> TO DO
**1.** According to the post about the Star Trek V action figures, which company held the Star Trek licensing rights during the late 1980s?
**2.** Rewrite the part of the Star Trek V action figure post between "Action figures from" and "Star Trek toys.", inclusive, replacing "summer" with "fall".
**3.** Continue the blog post about the Star Trek V action figures from where it ends.

> GIVEN PASSAGE
>>
Wednesday, May 15, 2013

Star Trek Week: Star Trek V: The Final Frontier Action Figures (Galoob; 1989)



Action figures from the most critically reviled and despised of all Star Trek feature films (well...at least till Nemesis?)  Why not! 

Actually, I remember that when Star Trek V: The Final Frontier premiered in the summer of 1989, I was hoping for some great new Star Trek toys.

And I didn't just mean marshmallow dispensers, either.



During the late 1980s, Galoob owned the licensing rights to Star Trek, and had already produced a fine line of small Next Generation action figures and even a few ships (including a die-cast Enterprise-D), so it was only natural that the company would celebrate the release of the fifth Star Trek movie with a line of action figures. 

These Galoob releases included Captain James T. Kirk ("Captain of the U.S.S. Enterprise"), Mr. Spock ("Science Officer of the U.S.S. Enterprise"), Bones ("Chief Medical Officer..."), Sybok ("Mysterious rebel leader of Nimbus III") and the Klingon Captain Klaa ("Klingon captain in search of battle.") 

I would have loved to see the well-muscled Klingon warrior Vixis in the mix too, but it was not to be, alas.

As advertised on the side of each figure box, the Star Trek V: The Final Frontier figures were "numbered, limited edition collectibles," "authorized by Paramount Pictures" and included "display base with scenic backdrop." 

Okay, so those features aren't particularly exciting, I admit.
<<
> DATASET
>>
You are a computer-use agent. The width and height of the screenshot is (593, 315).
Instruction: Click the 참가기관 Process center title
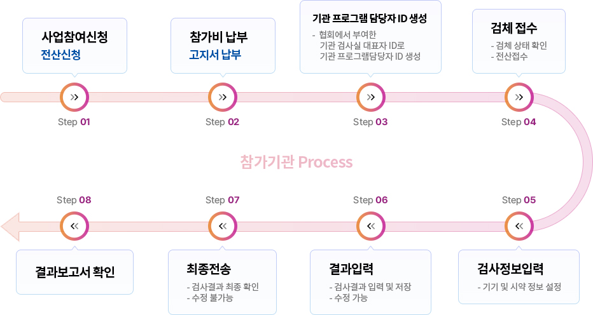pyautogui.click(x=297, y=162)
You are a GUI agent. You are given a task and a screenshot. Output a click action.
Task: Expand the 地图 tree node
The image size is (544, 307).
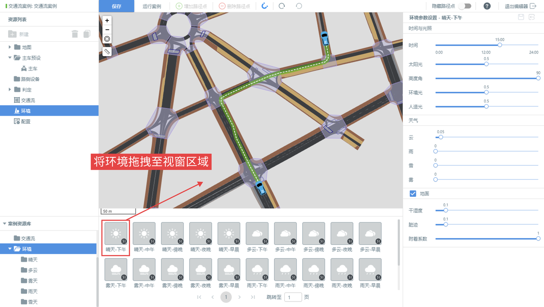coord(10,47)
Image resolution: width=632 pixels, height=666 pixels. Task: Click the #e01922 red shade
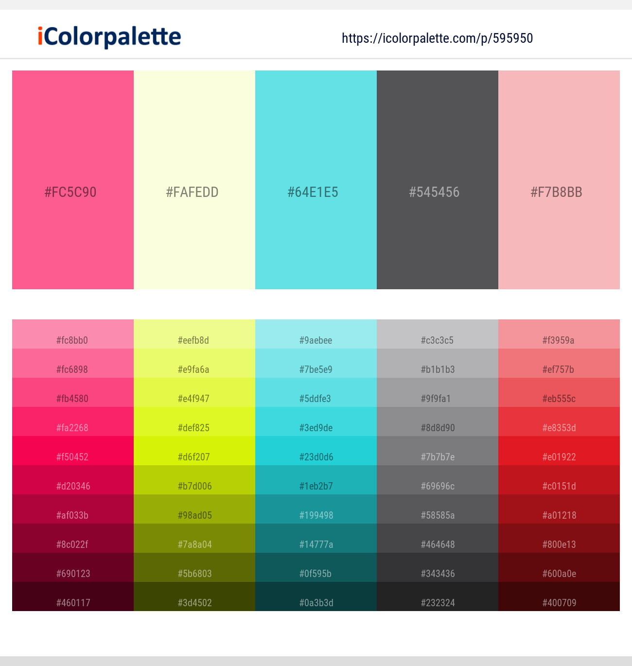coord(559,451)
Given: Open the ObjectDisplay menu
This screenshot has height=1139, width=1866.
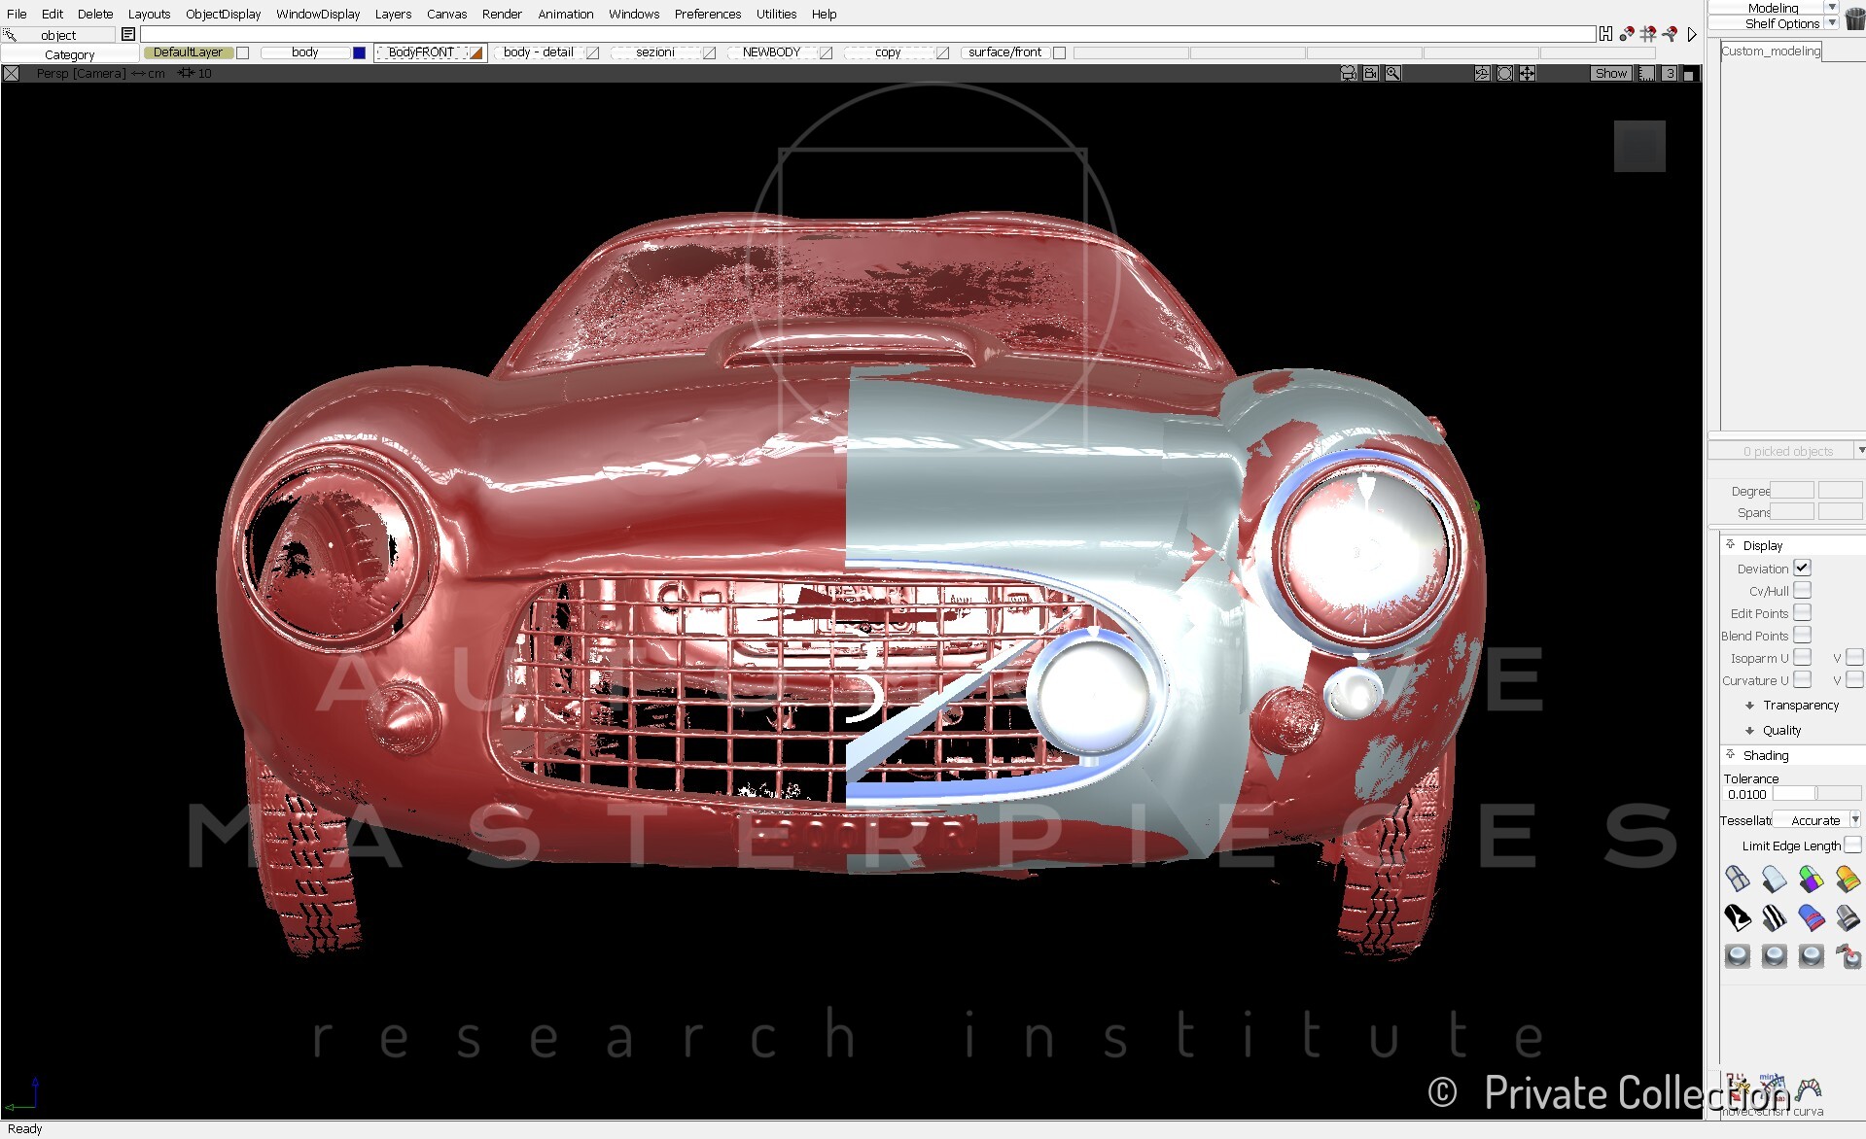Looking at the screenshot, I should point(223,14).
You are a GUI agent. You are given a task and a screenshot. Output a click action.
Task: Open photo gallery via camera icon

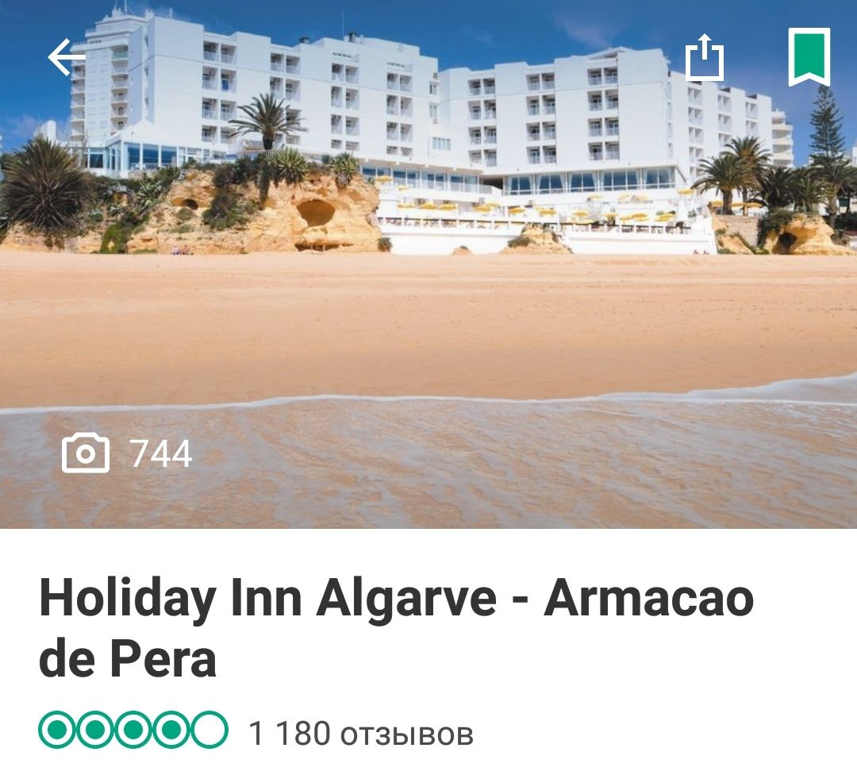pyautogui.click(x=85, y=453)
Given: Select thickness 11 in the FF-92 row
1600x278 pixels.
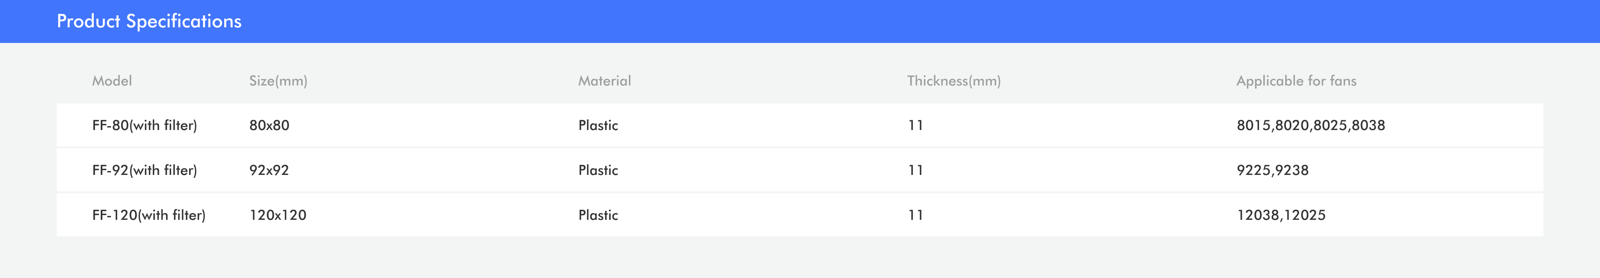Looking at the screenshot, I should pyautogui.click(x=916, y=170).
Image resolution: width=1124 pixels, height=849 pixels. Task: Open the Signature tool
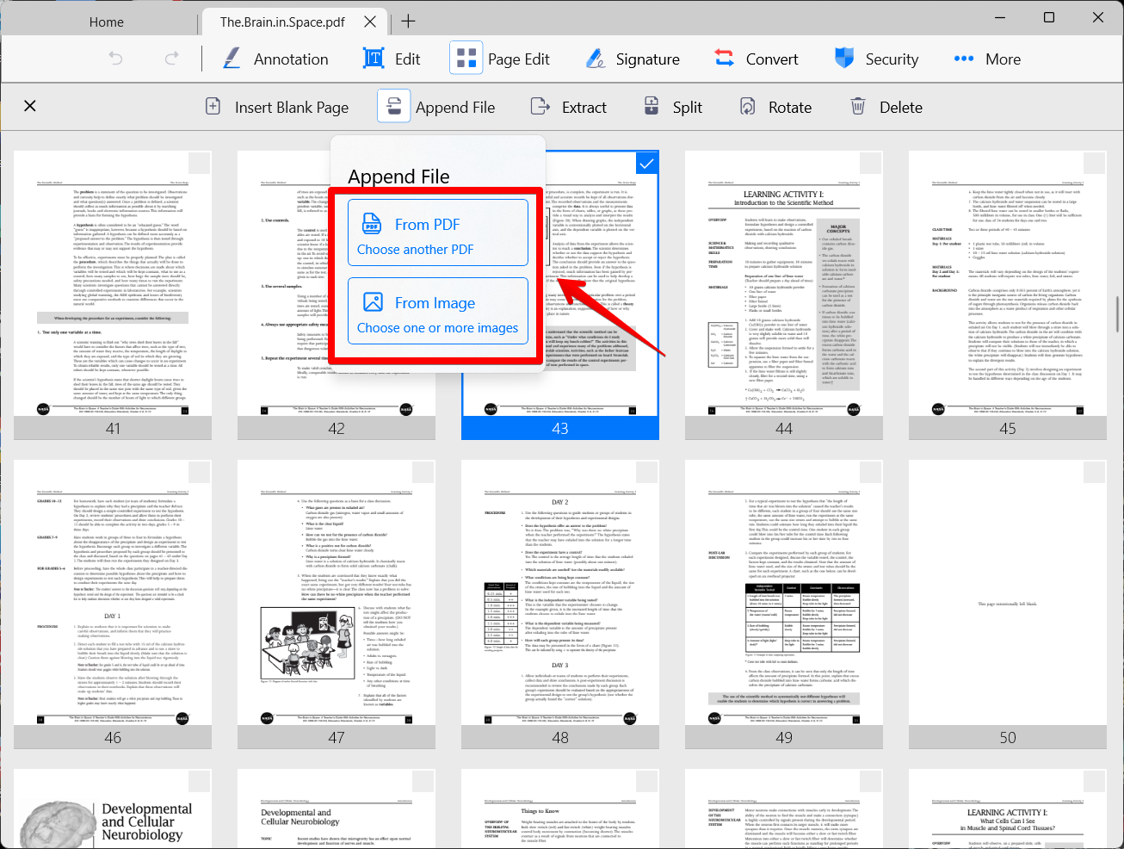click(x=595, y=59)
<<
> OUTPUTS BY TASK
**1.** Galoob

**2.**
Action figures from the most critically reviled and despised of all Star Trek feature films (well...at least till Nemesis?)  Why not! 

Actually, I remember that when Star Trek V: The Final Frontier premiered in the fall of 1989, I was hoping for some great new Star Trek toys.

**3.**
What is kind of cool, however, about these figures is that Kirk and Spock are not depicted wearing their familiar red movie uniforms, but rather the commando outfits actually featured in the film, for their ill-fated raid on Paradise City (where the grass is green and the Romulans are pretty...). 

Also, so far as memory serves, this is the avid Trekker collector's only opportunity to own a figure of Sybok, Spock's quasi-apocryphal, emotional half-brother.   Share your pain with me, and gain strength from the sharing... 

I can't imagine that these limited edition  figures (who have phasers, tricorders and the like molded right into their hands) are much fun to play with.  There is no leg articulation and, in some cases, no arm articulation, either.  

Yet, on the other hand, these "limited edition" figures look pretty great on display in my home office. 


In a few short years after these figures were released, the Trek license went to Playmates, a company that did an amazing job with the property.  Sadly, no more Final Frontier figures were forthcoming.

And frankly speaking now -- as a Star Trek fan -- wouldn't you want an action figure of...God?